COMP290-89-Final

Final Project: Calibrating a Hyperbolic Mirror Camera.

Inspired by "Calibration of a fish eye lens with field of view larger than 180", CVWW 2002
Hynek Bakstein and Tomas Pajdla

pictures of the setup. Top row: The hypothosized hyperbolic camera, and the calibration
structure, a cylinder with known pattern. Bottom, the calibration photo used (original size:
1920x2560).

CODE

In this project, I designed a model to determine the parameters of a 360 degree view
camera attachment. I will begin by presenting the basic algorithm for optimization (due
to the Bakstein paper mentioned above). Then I will present my contribution, which
is a different non-linearity in the reprojection step. Results will then be presented.

The Setup.

The setup is as follows. In order to calibrate a camera with an image, we must know
the 3D structure of the scene imaged. So we build a case where we know points in
3 space and we know the corresponding imaged points on the calibration image. I built
a hollow cylinder with a measured grating pattern on the inside. Measuring the radius
of the cylinder, I then calculated the 3D coordinates of the points, relative to the point
along the cylinder axis where I thought the center of projection of the camera was. The
origin of the 3D coordinate space was chosen in order to have an easier initialization (a
good initialization is necessary for most objective functions).

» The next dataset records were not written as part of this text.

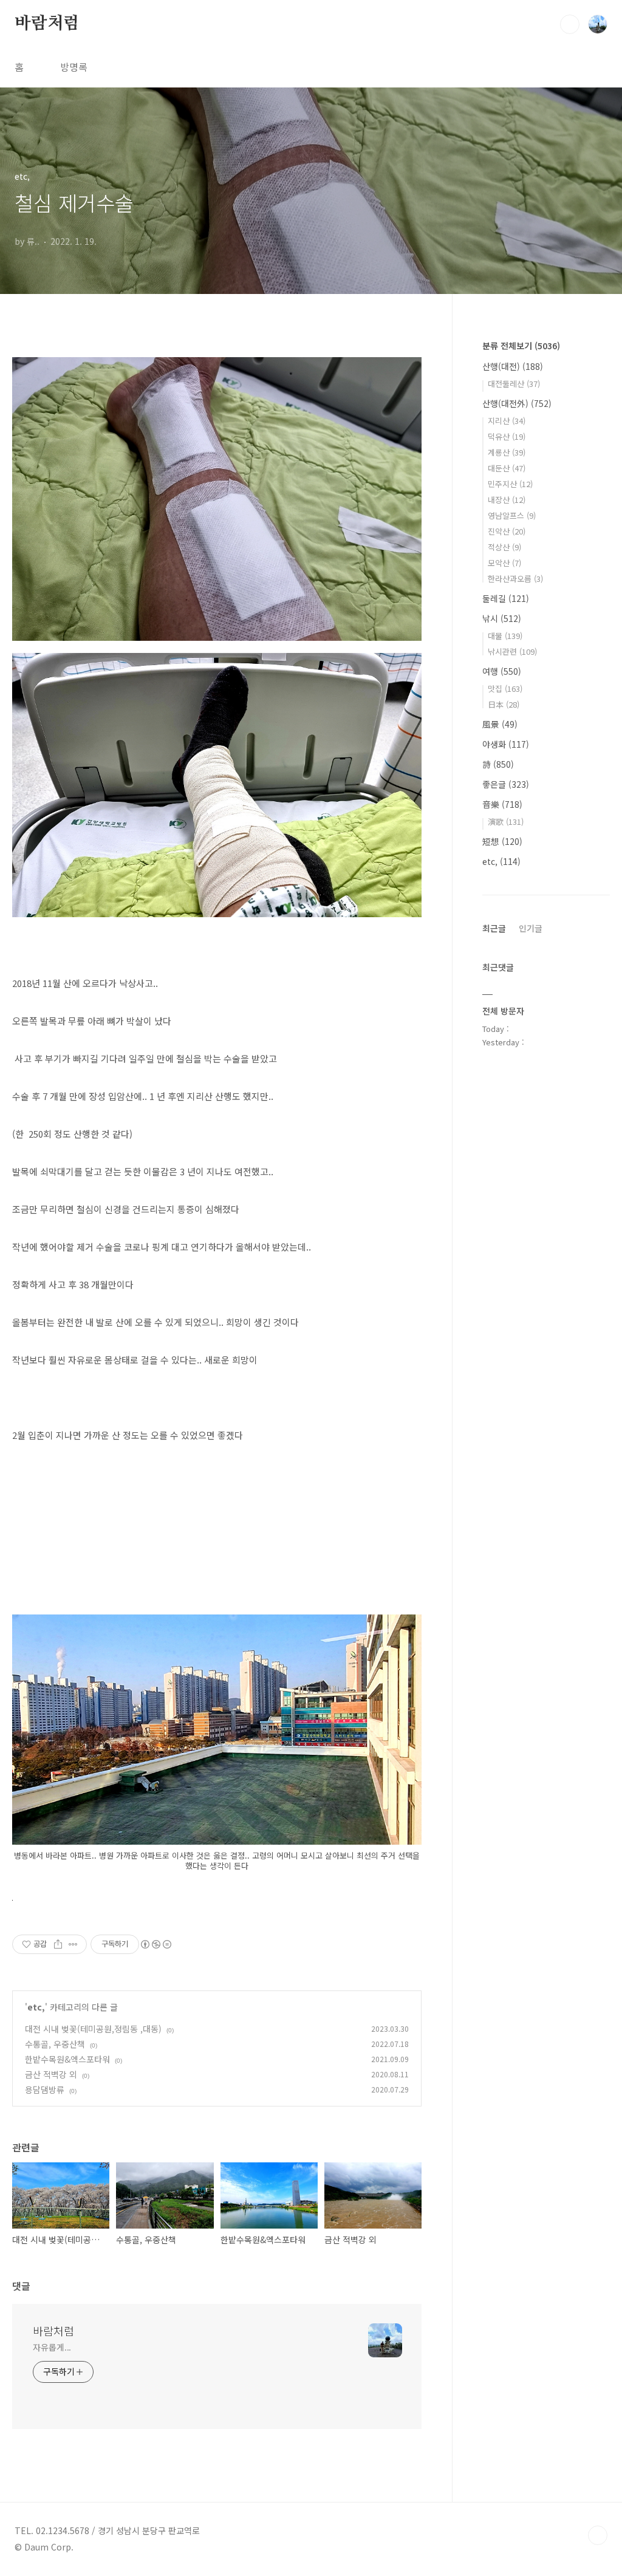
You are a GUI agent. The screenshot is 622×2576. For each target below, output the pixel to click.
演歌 (506, 821)
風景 (500, 724)
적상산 (504, 547)
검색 (570, 24)
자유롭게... (52, 2347)
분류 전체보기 (521, 346)
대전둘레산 (514, 383)
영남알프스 (512, 515)
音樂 (502, 804)
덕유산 (506, 436)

A model is then used, with some number of parameters, to project (with the model) the
known 3D points. The projected points should closely match the points we've identified
in the image, if our model and parameters are correct, as well as up to inaccuracies in
our identified points (both in 2D and 3D). The Levenberg-Marquardt algorithm is used
for choosing the optimal parameters for the model, in terms of minimizing the error
associated with a projection, where the error is simply the sum of the pixel differences
between the projected and calibrated points (the ones the user defines to be the images
of the 3D points).

The Model.

The actual projection model I used is defined here. We begin projection by
reorienting the the world coordinates into the camera coordinate system, via a rotation
and translation,

X' = R*X + T
where R and T have 3 degrees of freedom each. The X' point is then non-linearly
projected via hyperbola (described below) to a new point in 3D in the camera coordinate
system. This point has the relation to the camera shown here.

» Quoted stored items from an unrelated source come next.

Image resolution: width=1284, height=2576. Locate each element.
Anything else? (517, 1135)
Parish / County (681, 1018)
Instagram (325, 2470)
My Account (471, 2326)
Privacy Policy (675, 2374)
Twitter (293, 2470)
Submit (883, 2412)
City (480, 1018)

Computing the coordinates (x',y',z'), we can derive theta. We then use a stereographic
projection r = k*tan(theta/2) to get the radius of the point (distance to the image point
that is on the optical axis). The phi in the image plane is also computed from (x',y',z'),
and (u',v',1) in orthogonal image coordinates is then determined. Finally, this image
point is mutliplied by an intrinsics matrix K, with skew assumed zero.

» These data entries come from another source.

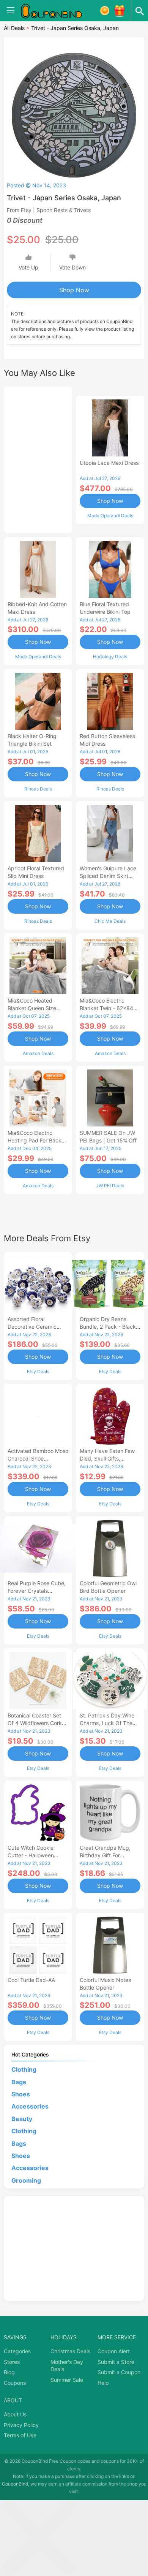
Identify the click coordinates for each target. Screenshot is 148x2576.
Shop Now (74, 290)
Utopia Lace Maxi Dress (109, 462)
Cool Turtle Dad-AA (31, 1980)
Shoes (20, 2094)
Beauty (21, 2119)
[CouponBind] (57, 10)
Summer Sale (66, 2379)
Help (103, 2383)
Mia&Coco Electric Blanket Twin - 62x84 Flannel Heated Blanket (108, 1008)
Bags (18, 2082)
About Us (15, 2414)
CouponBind (15, 2484)
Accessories (30, 2106)
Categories (17, 2351)
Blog (9, 2372)
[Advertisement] (38, 458)
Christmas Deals (70, 2351)
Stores (12, 2362)
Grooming (26, 2180)
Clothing (23, 2069)
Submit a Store (116, 2362)
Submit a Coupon (119, 2372)
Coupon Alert (114, 2351)
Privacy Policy (21, 2425)
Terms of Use (20, 2435)
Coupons (15, 2383)
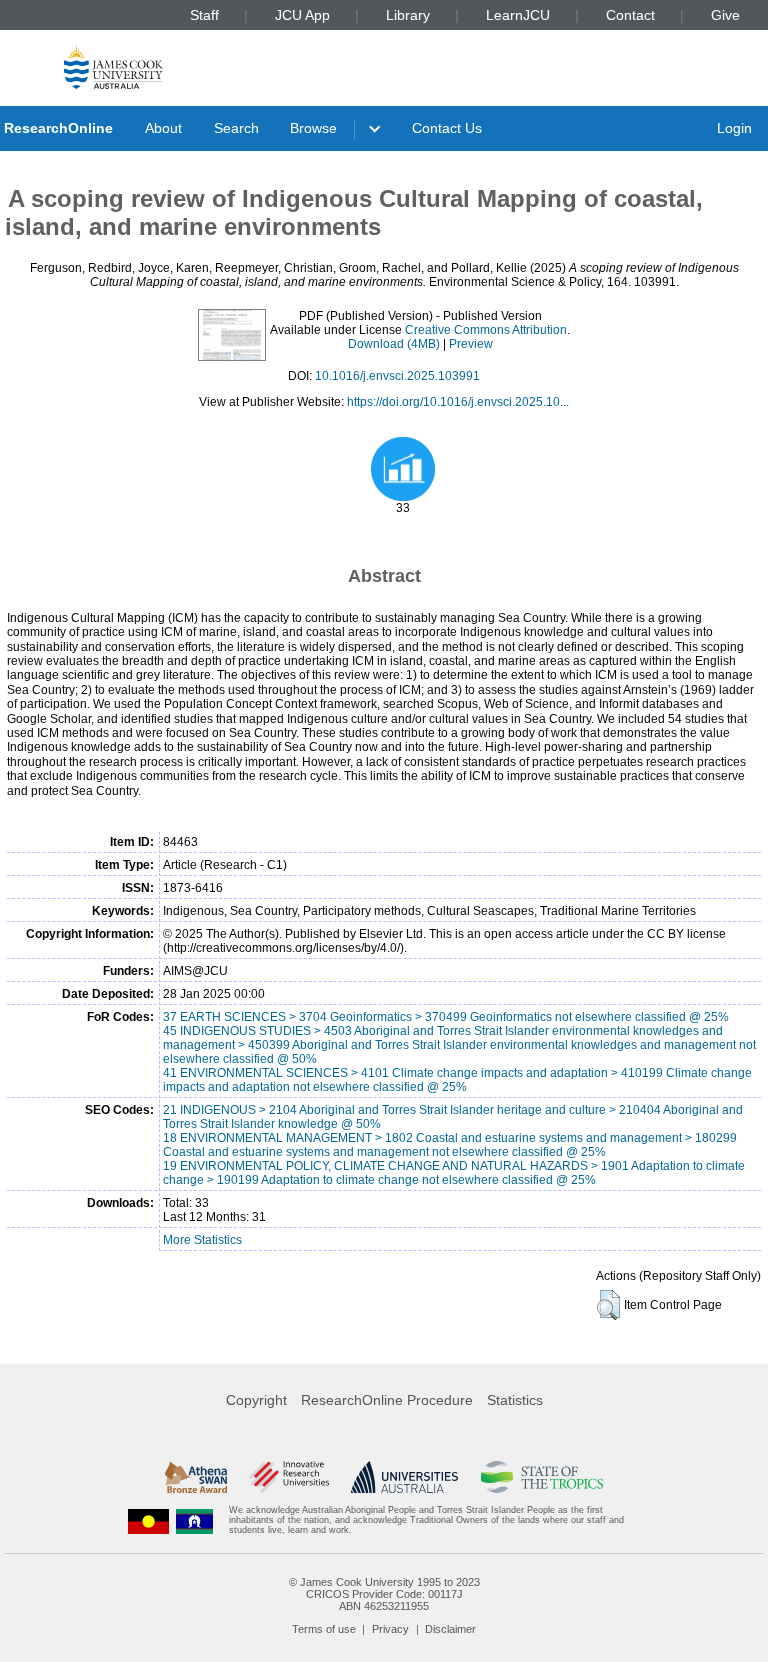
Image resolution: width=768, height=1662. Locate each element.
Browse (313, 128)
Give (725, 15)
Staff (204, 15)
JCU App (302, 15)
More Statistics (202, 1240)
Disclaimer (450, 1629)
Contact (630, 15)
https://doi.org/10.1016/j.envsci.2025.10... (458, 402)
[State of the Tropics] (542, 1477)
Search (236, 128)
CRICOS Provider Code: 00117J (384, 1594)
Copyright (256, 1400)
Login (734, 128)
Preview (471, 344)
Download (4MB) (394, 344)
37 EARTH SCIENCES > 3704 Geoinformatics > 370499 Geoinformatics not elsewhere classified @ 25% (446, 1017)
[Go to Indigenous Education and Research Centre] (149, 1520)
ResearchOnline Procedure (387, 1400)
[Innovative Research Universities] (288, 1477)
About (163, 128)
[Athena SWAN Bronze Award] (196, 1477)
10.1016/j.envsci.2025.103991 (397, 376)
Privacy (390, 1629)
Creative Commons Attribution (486, 330)
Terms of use (324, 1629)
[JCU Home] (113, 66)
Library (408, 15)
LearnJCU (518, 15)
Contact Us (447, 128)
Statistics (515, 1400)
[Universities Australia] (404, 1477)
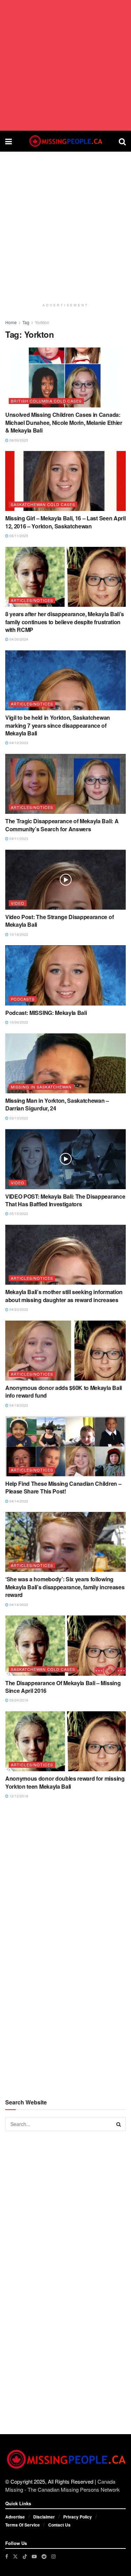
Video (17, 903)
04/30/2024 (18, 639)
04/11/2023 (18, 838)
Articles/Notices (32, 600)
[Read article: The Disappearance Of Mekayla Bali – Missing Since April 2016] (65, 1645)
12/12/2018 (18, 1796)
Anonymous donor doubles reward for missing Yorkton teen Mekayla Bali (65, 1782)
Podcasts (23, 999)
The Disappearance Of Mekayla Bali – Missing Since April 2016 (63, 1687)
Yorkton (42, 322)
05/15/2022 (18, 1213)
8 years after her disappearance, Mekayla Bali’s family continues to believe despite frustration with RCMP (64, 622)
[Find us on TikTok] (25, 2556)
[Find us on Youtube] (34, 2556)
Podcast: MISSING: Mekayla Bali (46, 1013)
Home (11, 322)
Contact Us (59, 2525)
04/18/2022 (18, 1405)
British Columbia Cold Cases (46, 401)
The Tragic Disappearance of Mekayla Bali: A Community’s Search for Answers (61, 825)
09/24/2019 (18, 1700)
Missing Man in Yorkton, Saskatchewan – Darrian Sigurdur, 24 (57, 1104)
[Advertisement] (65, 65)
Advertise (15, 2517)
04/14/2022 (18, 1501)
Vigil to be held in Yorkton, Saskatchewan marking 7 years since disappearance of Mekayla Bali (57, 725)
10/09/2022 (18, 1022)
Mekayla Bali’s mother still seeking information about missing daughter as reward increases (64, 1296)
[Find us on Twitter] (15, 2556)
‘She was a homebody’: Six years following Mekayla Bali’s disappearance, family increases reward (64, 1587)
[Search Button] (122, 141)
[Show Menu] (8, 141)
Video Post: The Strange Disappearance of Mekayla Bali (59, 920)
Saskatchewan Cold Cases (43, 504)
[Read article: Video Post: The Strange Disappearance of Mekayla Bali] (65, 880)
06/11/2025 (18, 535)
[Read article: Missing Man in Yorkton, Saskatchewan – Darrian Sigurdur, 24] (65, 1063)
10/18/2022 (18, 934)
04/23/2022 (18, 1309)
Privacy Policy (77, 2517)
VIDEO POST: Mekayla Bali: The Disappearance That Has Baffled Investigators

As can be seen above, u_0 and v_0 are the optical axis point, and beta is a scalar
measuring the squareness of the pixels. The final reprojected image points are then
given by K*(u',v',1).

The hyperbolic projection in the middle of all of this is simplified by the assumption
that the shape of the mirror is rotationally invariant. With this assumption, the
reflection off of the mirror can be computed in the plane containing the optical axis
and the point, for every point indepedently. Think of the coordinate X' above,
immediately after the rotation and translation. Consider the interaction in the plane
where the optical axis is the y coordinate, and the x is given by the point's distance
to the optical axis, sqrt(x^2 + y^2).

Cylindrically then, the coord of the point is
(sqrt(sum([x y].^2)), z) = (Q,z). The camera is at
(0,0) and the focus of the hyperbola (for which the
camera is not the focus) is at (0,2c). The equation
then that solves for being on the hyperbola
subject to being on the line between (0,2c) and the
point in space is:
hyperbola params: a, c.
on pt = (0,2c) + t*(Q, z - 2c) t in [0,1] and
dist((0,0),pt) - dist((0,2c),pt) == 2a
solve for t and get perhaps two solutions. The one
I've found to always be on the correct hyperbola is

(-a^2+c^2)*(-2c^2+cz+ a*sqrt(4c^2+Q^2-4cz+z^2))
t = --------------------------------------------------------------------
-c^2*(-2c+z)^2 + a^2*(4c^2+Q^2-4cz+z^2)

Thusly, t is computed and the point in the plane that is actually viewed (namely,
(0,2c) + t*(Q, z - 2c)) is determined. Theta is computed and the projection
proceeds as specified above.

Some quick parameter counting before we move to results. There are 6
parameters in the initial affinity and 3 in the K matrix. The c and a variables
determine the spread of the hyperbola, and the k scalar used in stereographic
projection defines the number of pixels per tangent unit (whatever those are).
The total is then 12.

The Results.

There were 50 calibration points that I selected in the image. The parameters
found were in the best case (the initial values are in the code):

x,y,z - rotations (in radians): 0.015273 -0.014428 -0.090647
x,y,z - translations (in .5 inch units): 0.167028 0.325886 -0.422814
u_0, v_0 (in pixels), beta: 961.58 1305.84 1.008926
c, a (in .5 inch units), k: 3.97223 4.32154 6500.14

Obviously, the rotation and translation are specific to this image and so are
probably not applicable to the mechanism--though one never knows where
intuitively the optimization will go in calibrating with a complicated objective
space (some of the slack in a less-sensitive variable may be hidden in another,
more sensitive one).

figure showing the errors on the image (left), and a graph of the pixel error verses point
number. Notice that the error does not show systematic dependence. The errors on
the left have been multiplied by 5, for better visibility. The median error is 9.4 pixels.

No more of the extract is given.